SUPPLIED RECORDS:

━━━━━━━━

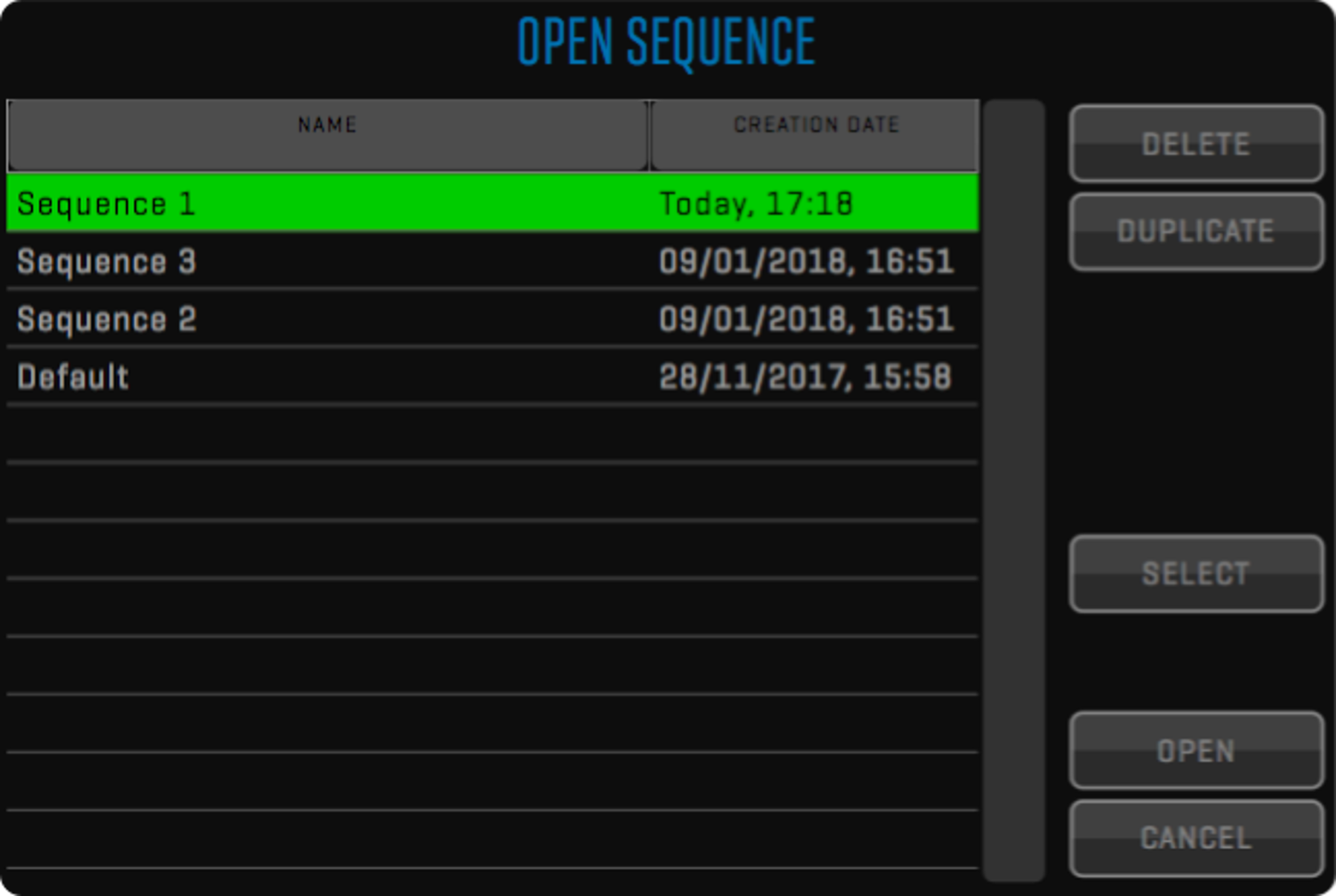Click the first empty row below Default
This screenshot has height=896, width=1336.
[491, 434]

━━━━━━━━

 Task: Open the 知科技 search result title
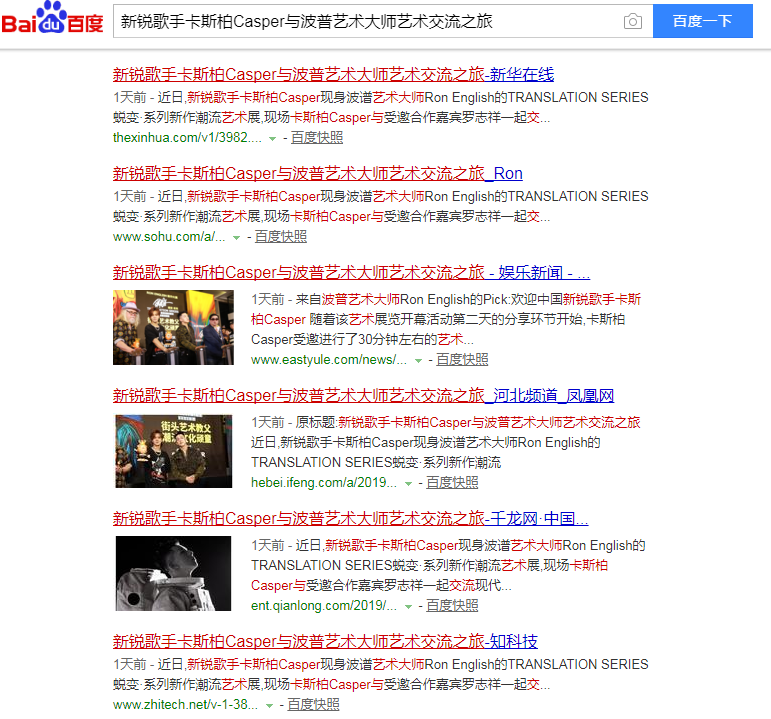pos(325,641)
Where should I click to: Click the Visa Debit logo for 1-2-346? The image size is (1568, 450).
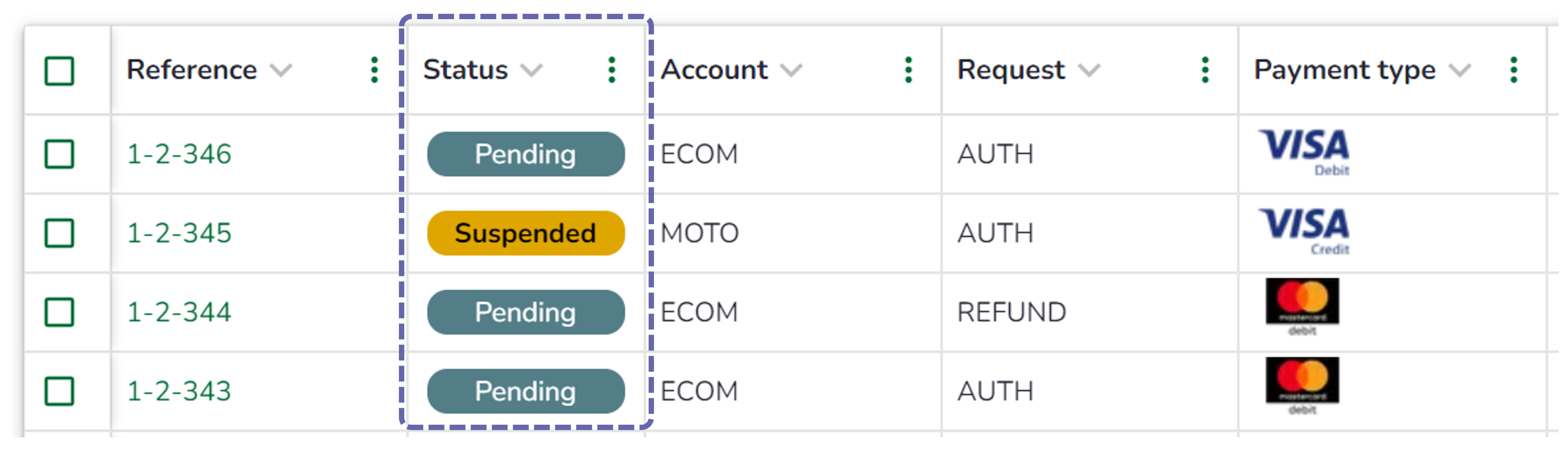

━━━━━━━━

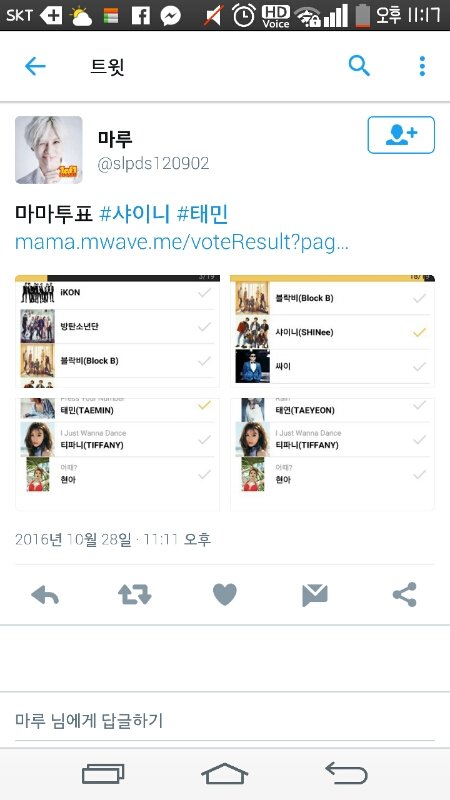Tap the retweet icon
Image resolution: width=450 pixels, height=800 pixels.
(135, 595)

━━━━━━━━

From the records above, give again only the part that opens with the line containing "Task: Open the 知科技 search result title" and closes with the line containing "Where should I". Keep both ends but drop the pictures.

 Task: Open the 知科技 search result title
pos(325,641)
Where should I click to: Click the Visa Debit logo for 1-2-346? The image size is (1568, 450).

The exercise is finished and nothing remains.